Comparison of viral phenotype and inflammatory biomarker responses in acute HIV-1 subtype A and C infections.

INTRODUCTION

HIV-1 subtype A and subtype C infections have different rates of clinical disease progression, with subtype C infected individuals in the IAVI Protocol C multisite acute infection cohort having a 60% faster CD4 loss compared to subtype A.

METHODS

In order to investigate whether differences were due to the phenotype of the transmitted founder virus (TFV), or inflammatory cytokines and chemokines, known to drive pathogenesis, we PCR amplified, sequenced and constructed infectious molecular HIV-1 clones from the plasma of 30 acutely infected individuals in Rwanda and Zambia. We next compared the inflammatory plasma cytokine/chemokine profiles of individuals pre- and post-the estimated date of infection of 20 Rwandan individuals infected with subtype A and 34 Zambians infected with subtype C HIV-1.

RESULTS

A comparison of the replicative capacity of 14 subtype A and 16 subtype C TFV showed that they had similar replicative capacity (RC) scores.
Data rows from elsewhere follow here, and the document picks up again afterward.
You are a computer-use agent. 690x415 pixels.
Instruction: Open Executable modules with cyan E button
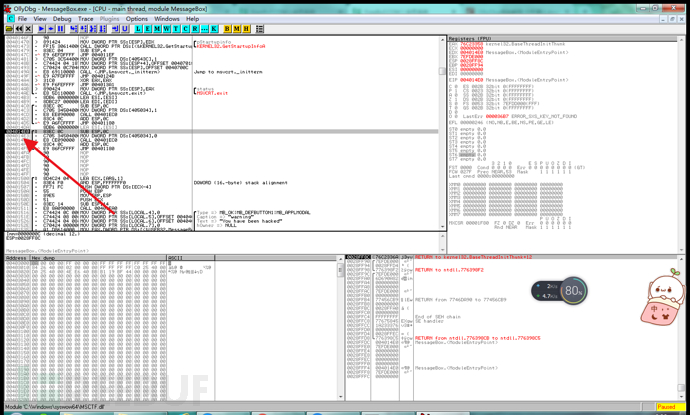147,29
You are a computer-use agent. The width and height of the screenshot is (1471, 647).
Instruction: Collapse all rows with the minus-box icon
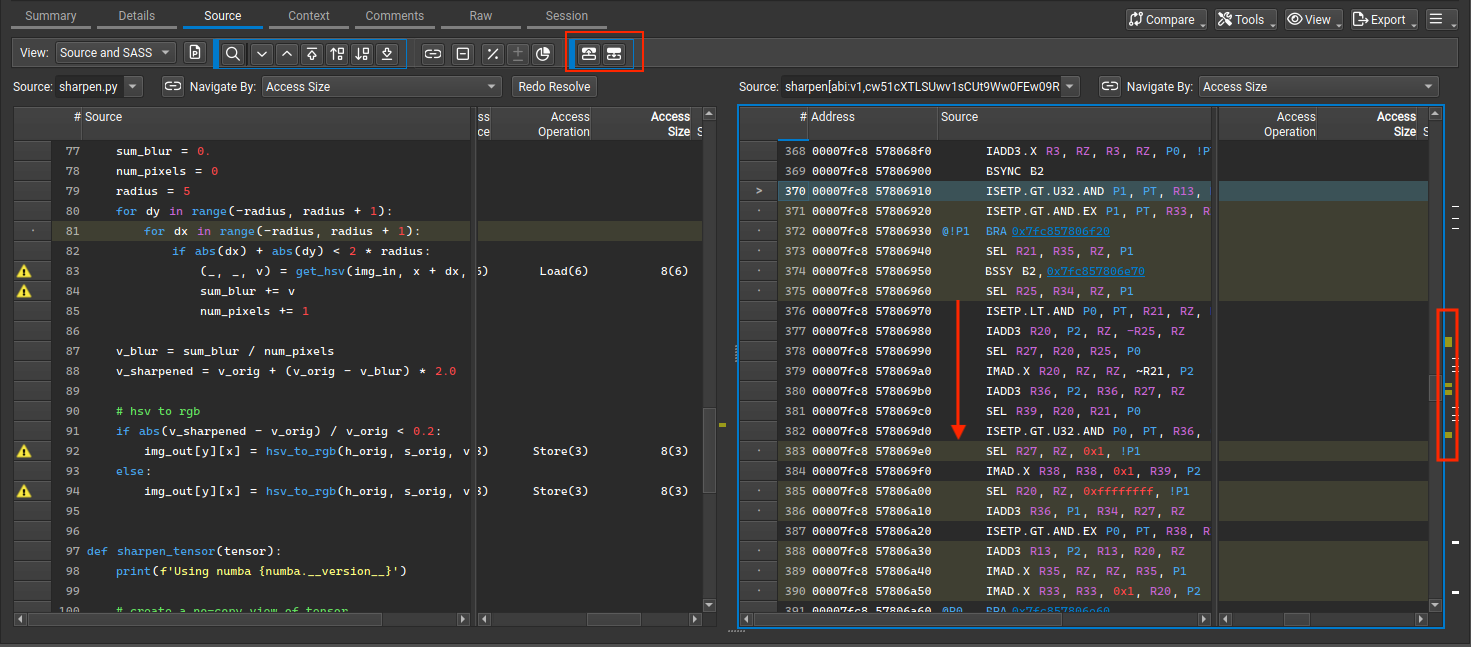click(461, 53)
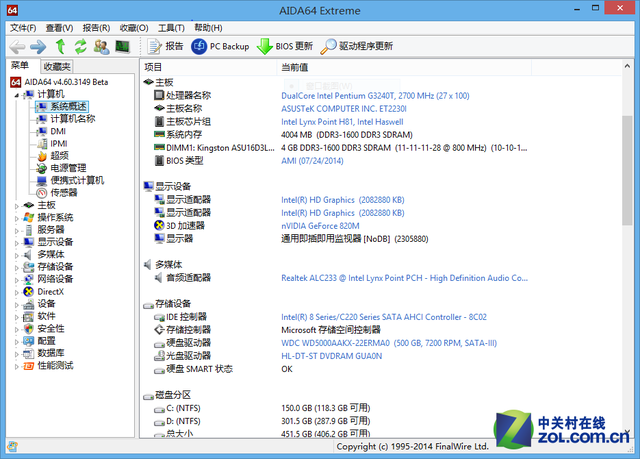Open the 文件(F) menu

click(x=22, y=28)
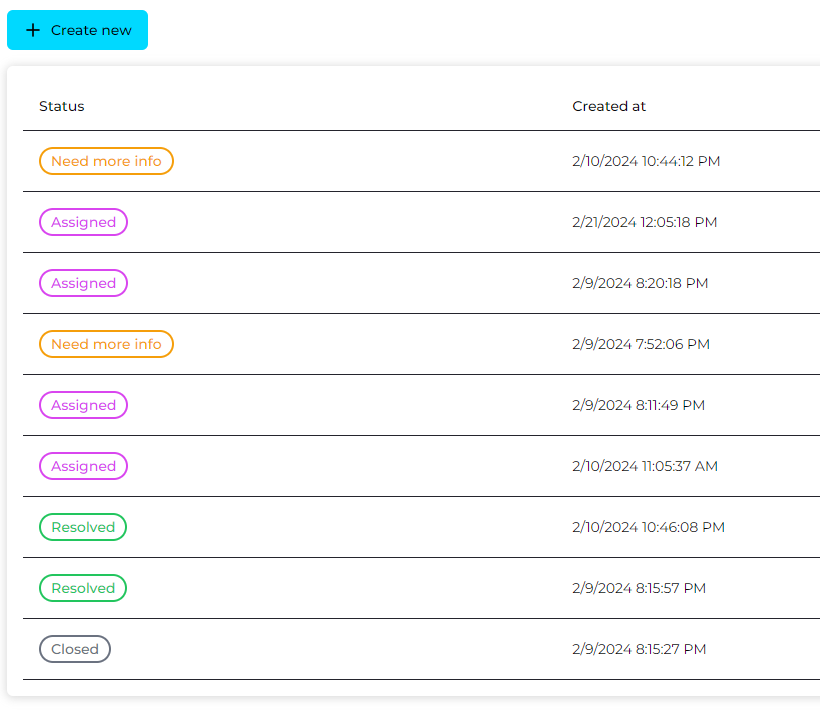The image size is (820, 716).
Task: Click Assigned badge created at 11:05:37 AM
Action: [x=83, y=466]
Nevertheless, high TFV RC scores were linked to more rapid CD4 T cell loss, and higher inflammatory cytokine levels irrespective of subtype. Multivariable analyses showed that individuals infected with subtype C exhibited a significant increase in the levels of eleven pro-inflammatory cytokines/chemokines after infection, while, in subtype A infections only six cytokines were significantly elevated postinfection. Despite these differences, at 3-months post infection, similar overall biomarker profiles were observed in individuals infected with subtype A or subtype C viruses, primarily due to higher pre-infection baseline biomarker levels in Rwanda. In the combined cohort, we found a highly significant association between faster CD4 T cell decline and higher levels of ITAC (CXCL11), which in turn was linked to higher TFV RC.

DISCUSSION

Overall, the data presented here argue against TFV RC as the basis for different pathogenic outcomes in the subtypes A and C. Moreover, levels of inflammatory cytokines that might drive disease progression were similar during acute infection indicating that additional studies are required to understand the mechanism underlying differences in disease progression between the two subtypes. For both subtypes, high levels of ITAC during acute HIV-1 infection are linked to rapid disease progression.